Rasa nyaman ini disebabkan karena konsep diri yang merasa kurang di lingkungannya. Di ranah virtual, orang bisa lebih leluasa menciptakan karakter dirinya sesuai yang diinginkan lewat berbagai fasilitas yang memang dibuat untuk itu seperti filter wajah dan sebagainya.
Mereka, lanjut Putri, juga bisa memilih lingkungan yang sefrekuensi atau yang sesuai dengan minat-hobinya. Apalagi, di lingkungan virtualnya itu mereka bisa nonton atau game bareng tanpa harus ditanya kapan nikah, kapan wisuda, kapan kerja.

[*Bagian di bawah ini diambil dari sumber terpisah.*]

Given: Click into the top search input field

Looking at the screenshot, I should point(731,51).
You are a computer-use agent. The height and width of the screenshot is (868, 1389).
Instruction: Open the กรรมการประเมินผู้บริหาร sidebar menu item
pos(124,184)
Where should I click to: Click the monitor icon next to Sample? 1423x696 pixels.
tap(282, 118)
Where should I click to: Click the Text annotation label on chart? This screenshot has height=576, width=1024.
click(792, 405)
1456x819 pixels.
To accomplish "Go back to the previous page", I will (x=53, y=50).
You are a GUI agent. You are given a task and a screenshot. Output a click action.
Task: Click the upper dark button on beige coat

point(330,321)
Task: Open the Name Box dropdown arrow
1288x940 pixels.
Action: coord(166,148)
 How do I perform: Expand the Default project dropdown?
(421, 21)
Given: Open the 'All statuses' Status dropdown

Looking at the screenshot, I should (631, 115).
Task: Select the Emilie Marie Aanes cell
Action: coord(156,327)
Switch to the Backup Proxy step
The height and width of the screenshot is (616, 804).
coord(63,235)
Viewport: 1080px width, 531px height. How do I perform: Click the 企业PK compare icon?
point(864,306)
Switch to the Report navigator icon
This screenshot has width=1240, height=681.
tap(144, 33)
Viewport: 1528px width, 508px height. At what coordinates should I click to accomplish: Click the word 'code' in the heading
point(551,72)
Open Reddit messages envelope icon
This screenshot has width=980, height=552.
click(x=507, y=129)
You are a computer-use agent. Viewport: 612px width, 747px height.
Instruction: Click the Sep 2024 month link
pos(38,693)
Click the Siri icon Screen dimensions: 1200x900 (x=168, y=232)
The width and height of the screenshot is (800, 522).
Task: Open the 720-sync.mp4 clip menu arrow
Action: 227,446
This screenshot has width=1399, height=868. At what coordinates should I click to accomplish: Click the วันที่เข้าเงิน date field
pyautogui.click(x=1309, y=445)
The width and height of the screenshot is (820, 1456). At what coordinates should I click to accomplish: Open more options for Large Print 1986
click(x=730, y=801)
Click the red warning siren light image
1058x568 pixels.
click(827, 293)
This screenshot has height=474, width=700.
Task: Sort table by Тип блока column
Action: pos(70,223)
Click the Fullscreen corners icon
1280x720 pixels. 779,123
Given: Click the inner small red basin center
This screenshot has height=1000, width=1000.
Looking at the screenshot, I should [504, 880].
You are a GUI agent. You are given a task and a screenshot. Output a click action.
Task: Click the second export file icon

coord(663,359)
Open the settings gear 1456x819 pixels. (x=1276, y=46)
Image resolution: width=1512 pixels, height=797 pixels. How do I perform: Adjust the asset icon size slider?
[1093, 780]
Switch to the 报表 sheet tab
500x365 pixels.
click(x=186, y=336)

Pacaran virtual ini memang ada yang sampai ke pelaminan dan itu baik-baik saja. Namun, ada juga kasus yang justru sebaliknya.
"Kalau kita kembali ke pola perilaku berpacaran baik itu langsung atau virtual tetap memiliki risiko yang perlu dipikirkan dan dipertimbangkan baik-baik," ucap wanita sekaligus peneliti bidang Gender dan Anak ini dikutip Kamis (8/6/2023).
Masalahnya, Putri menyoroti kasus pacaran virtual memiliki risiko, seperti jejak digital yang justru membahayakan. Selain itu, pacaran virtual juga berisiko munculnya tindakan kekerasan seksual.
Bahkan, PKKS Unesa punya pengalaman menerima beberapa klien yang mengeluhkan jejak digital yang masih tertinggal di pasangan mereka. Itu jadi beban buat perempuan di banyak kasus, foto atau videonya dijadikan alat pemerasan atau untuk perilaku paksaan (ancaman) lainnya.